◆ **TASK BRIEF**:
Which lines of the data below include the string "agent"? Return each of them.

* * *

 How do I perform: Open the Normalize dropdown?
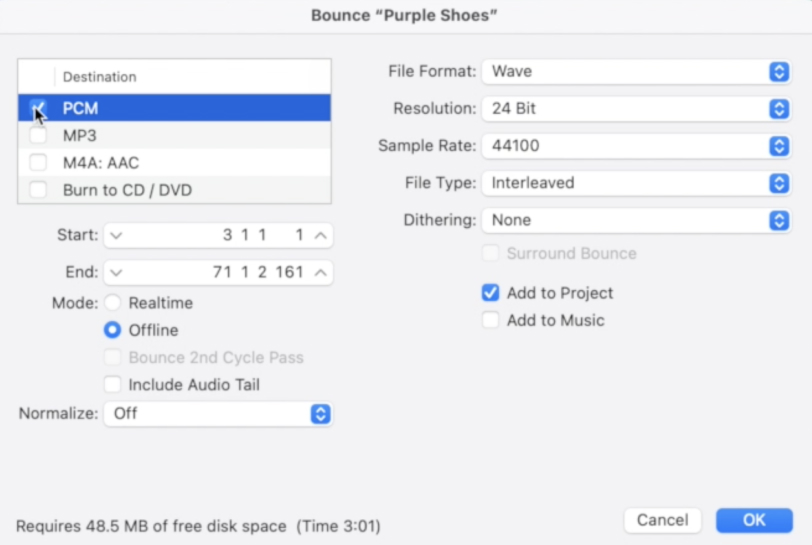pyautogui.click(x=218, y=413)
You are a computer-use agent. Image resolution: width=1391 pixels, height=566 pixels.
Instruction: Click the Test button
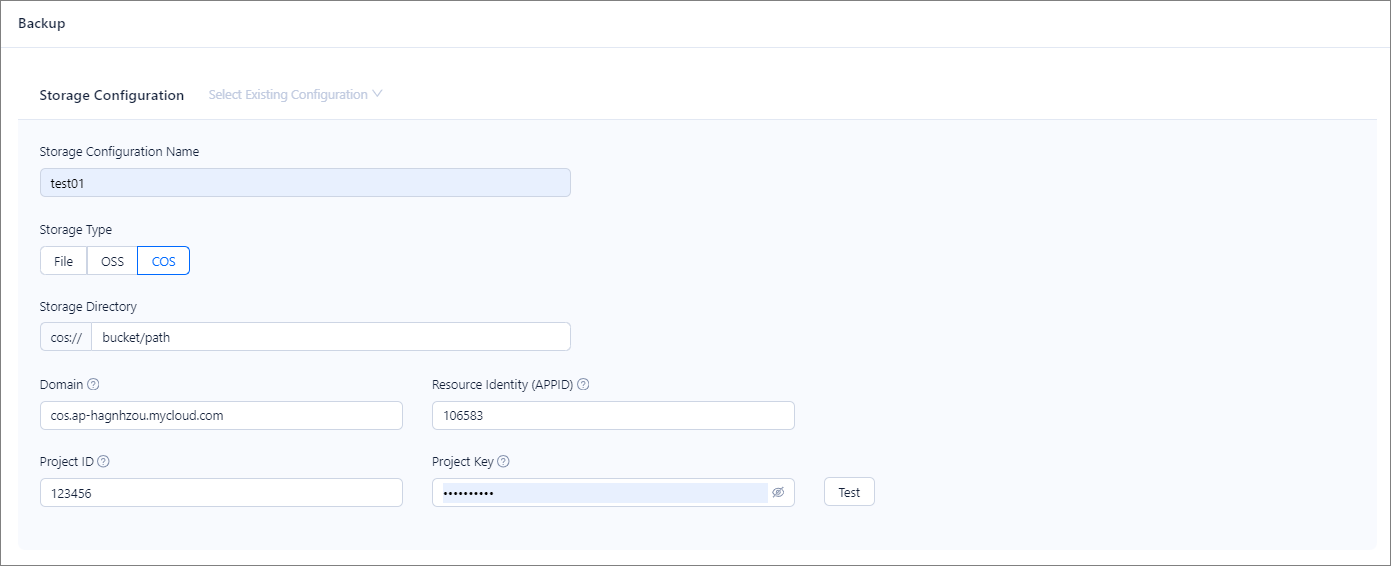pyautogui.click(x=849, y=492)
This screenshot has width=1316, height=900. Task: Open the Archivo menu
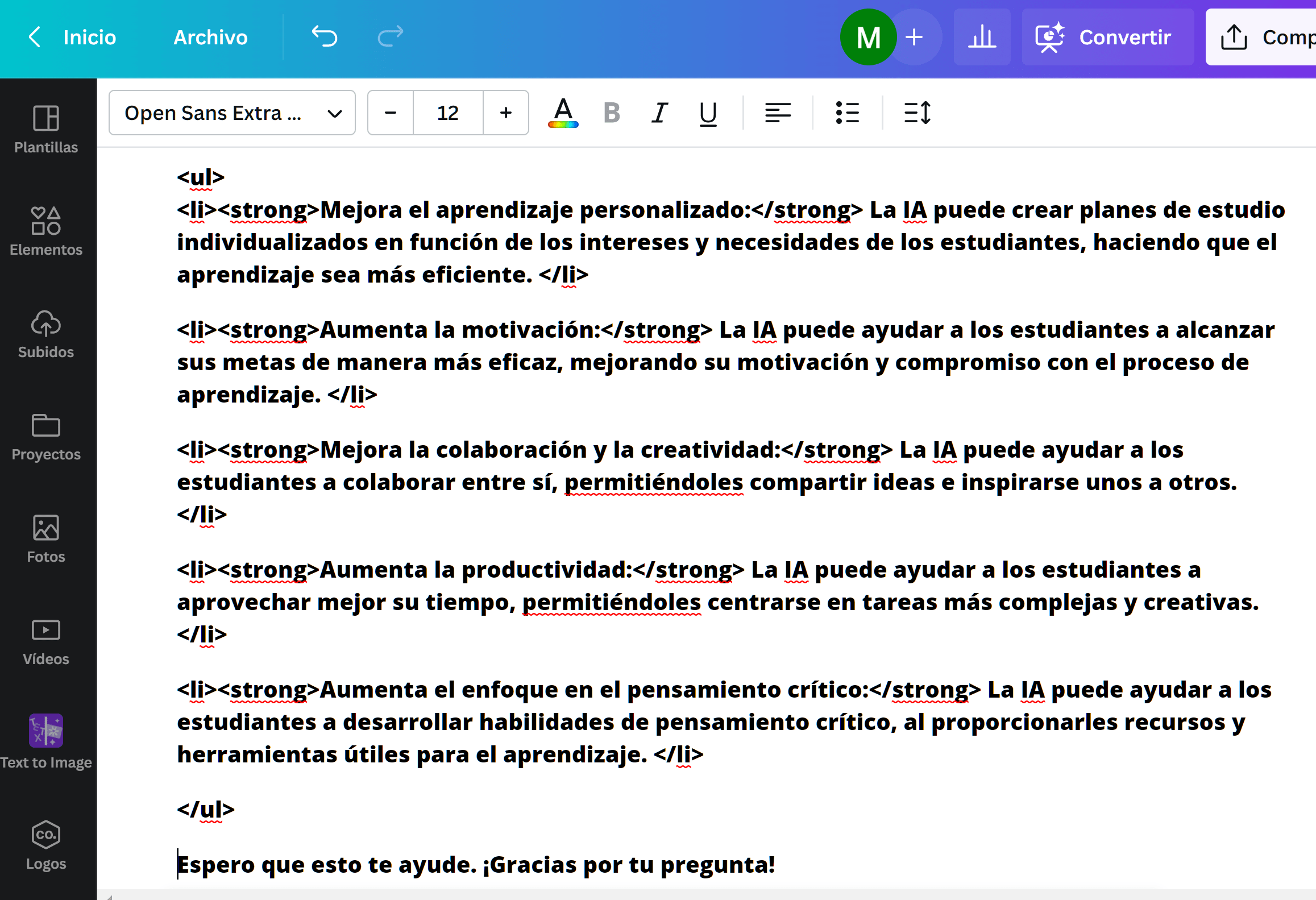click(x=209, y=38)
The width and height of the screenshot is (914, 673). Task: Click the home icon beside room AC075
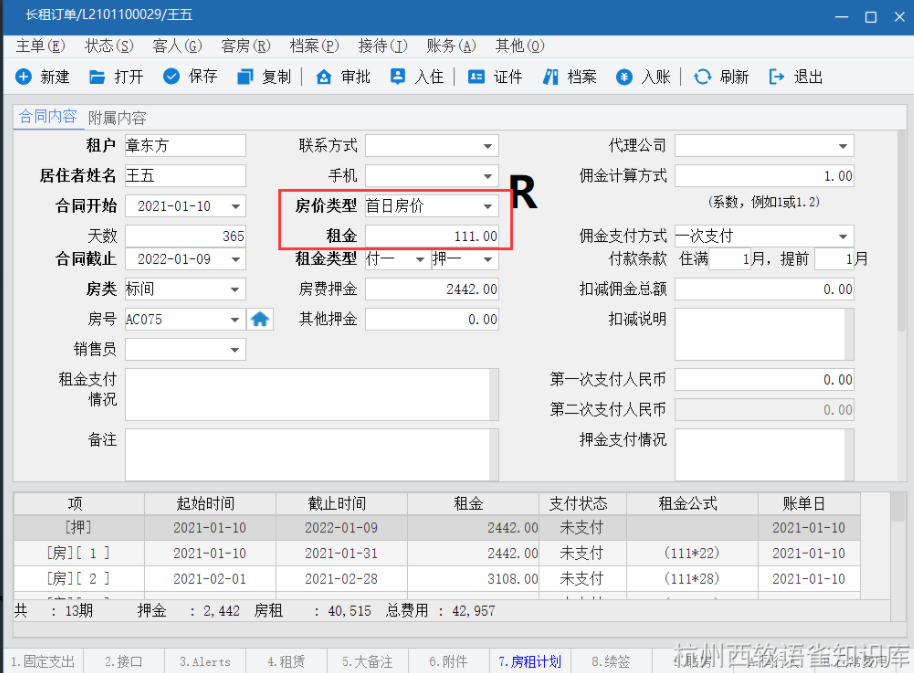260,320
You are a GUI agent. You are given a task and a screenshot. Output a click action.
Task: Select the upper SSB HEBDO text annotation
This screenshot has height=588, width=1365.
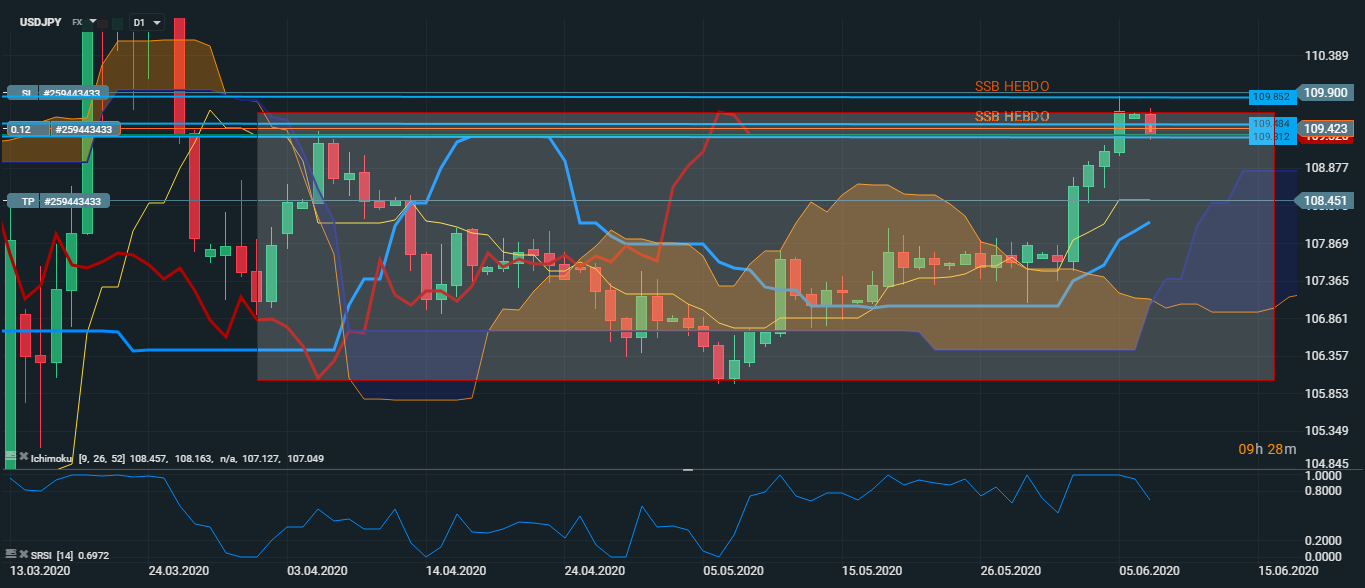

* * *

◆ **RESPONSE BELOW**:
You are a computer-use agent. Image resolution: width=1391 pixels, height=566 pixels.
You are a GUI agent. You are given a task and a screenshot. Output a click action.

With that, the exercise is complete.